**Reading text**.
====================
23. Snake Venom Phosphodiesterase An exonuclease is an enzyme that sequentially cleaves nucleotides from the end of a polynucleotide strand. Snake venom phosphodiesterase, which hydrolyzes nucleotides from the 3′ end of any oligonucleotide with a free 3′-hydroxyl group, cleaves between the 3′ hydroxyl of the ribose or deoxyribose and the phosphoryl group of the next nucleotide. It acts on single- stranded DNA or RNA and has no base specificity. This enzyme was used in sequence determination experiments before the development of modern nucleic acid sequencing techniques. What are the products of partial digestion by snake venom phosphodiesterase of an oligonucleotide with the sequence (5′)GCGCCAUUGC(3′)—OH?
24. Preserving DNA in Bacterial Endospores Bacterial endospores form when the environment is no longer conducive to active cell metabolism. The soil bacterium Bacillus subtilis, for example, begins the process of sporulation when one or more nutrients are depleted. The end product is a small, metabolically dormant structure that can survive almost indefinitely with no detectable metabolism. Spores have mechanisms to prevent accumulation of potentially lethal mutations in their DNA over periods of dormancy that can exceed 1,000 years. B. subtilis spores are much more resistant than are the organism’s growing cells to heat, UV radiation, and oxidizing agents, all of which promote mutations. a. One factor that prevents potential DNA damage in spores is their greatly decreased water content. How would this affect some types of mutations? b. Endospores have a category of proteins called small acid-soluble proteins (SASPs) that bind to their DNA, preventing formation of cyclobutane-type dimers. What causes cyclobutane dimers, and why do bacterial endospores need mechanisms to prevent their formation?
====================
**Actions to take**.
a. In the biochemistry problems, from which end of an oligonucleotide does snake venom phosphodiesterase hydrolyze nucleotides?
b. Reproduce the passage of the biochemistry problems starting with "23. Snake Venom" and going on through "the sequence (5′)GCGCCAUUGC(3′)—OH?".
c. Decide whether each statement agrees with the biochemistry problems, answering yes or no and quoting the words that settle it: (i) Snake venom phosphodiesterase prefers certain bases. (ii) B. subtilis spores resist UV radiation better than the organism's growing cells do. (iii) Spore dormancy can last longer than 1,000 years.
The data that follow come from a separate source.

**Entries provided**.
====================
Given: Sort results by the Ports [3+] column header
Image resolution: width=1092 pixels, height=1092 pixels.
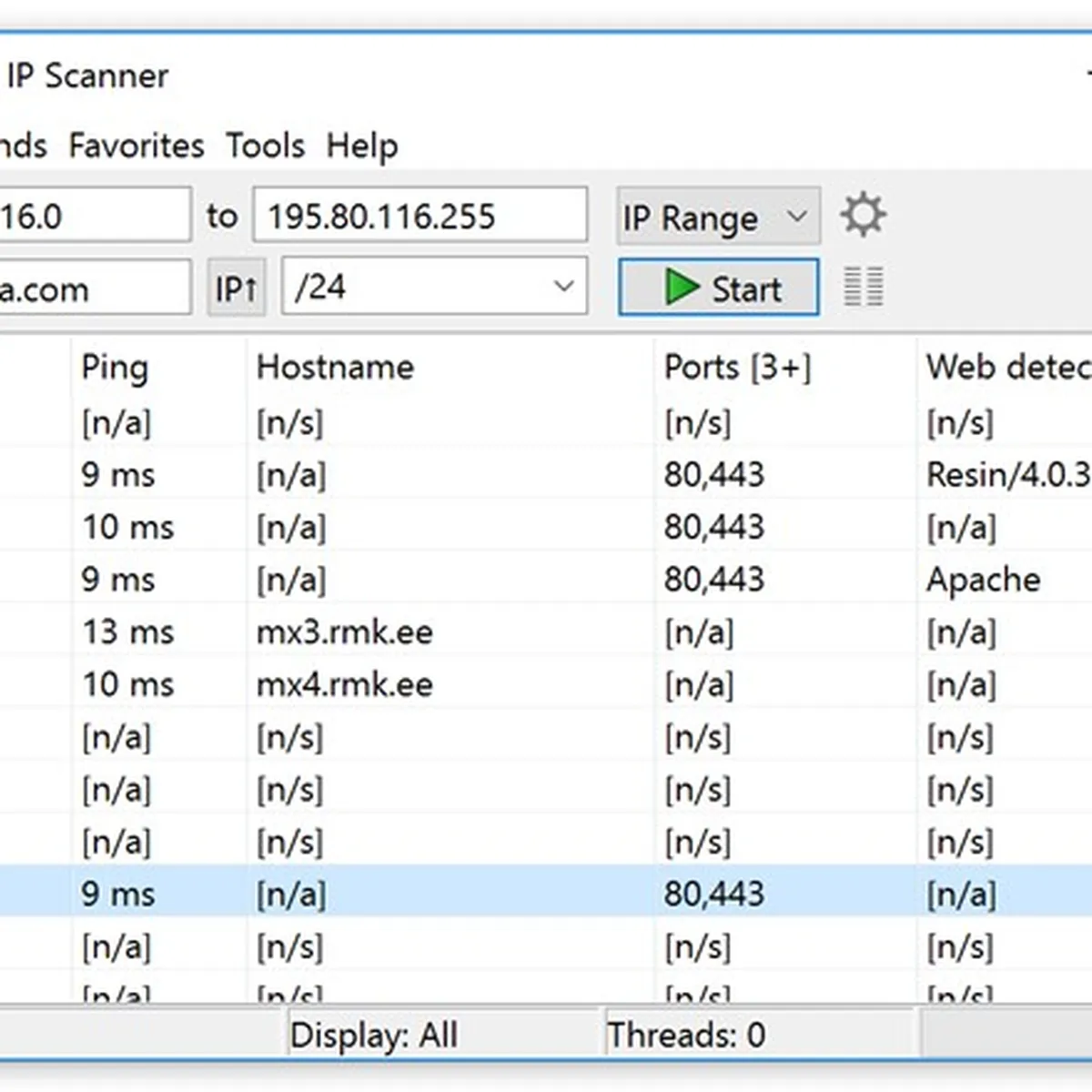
====================
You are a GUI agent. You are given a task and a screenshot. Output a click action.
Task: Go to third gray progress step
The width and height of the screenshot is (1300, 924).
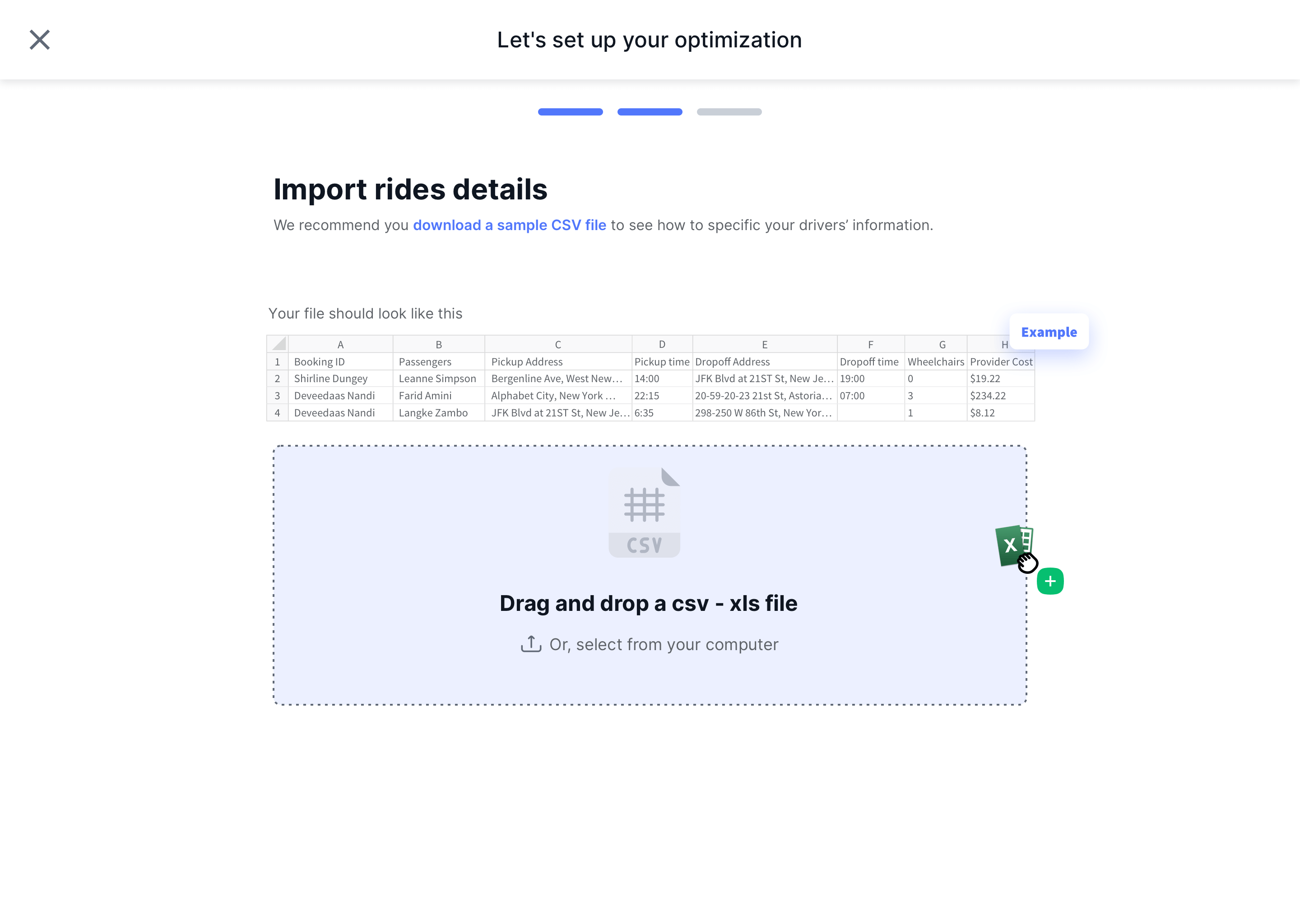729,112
====================
**Solutions**.
a. It hydrolyzes nucleotides from the 3′ end of any oligonucleotide with a free 3′-hydroxyl group.

b.
23. Snake Venom Phosphodiesterase An exonuclease is an enzyme that sequentially cleaves nucleotides from the end of a polynucleotide strand. Snake venom phosphodiesterase, which hydrolyzes nucleotides from the 3′ end of any oligonucleotide with a free 3′-hydroxyl group, cleaves between the 3′ hydroxyl of the ribose or deoxyribose and the phosphoryl group of the next nucleotide. It acts on single- stranded DNA or RNA and has no base specificity. This enzyme was used in sequence determination experiments before the development of modern nucleic acid sequencing techniques. What are the products of partial digestion by snake venom phosphodiesterase of an oligonucleotide with the sequence (5′)GCGCCAUUGC(3′)—OH?

c.
(i) No: "has no base specificity"
(ii) Yes: "B. subtilis spores are much more resistant than are the organism’s growing cells to heat, UV radiation, and oxidizing agents"
(iii) Yes: "periods of dormancy that can exceed 1,000 years"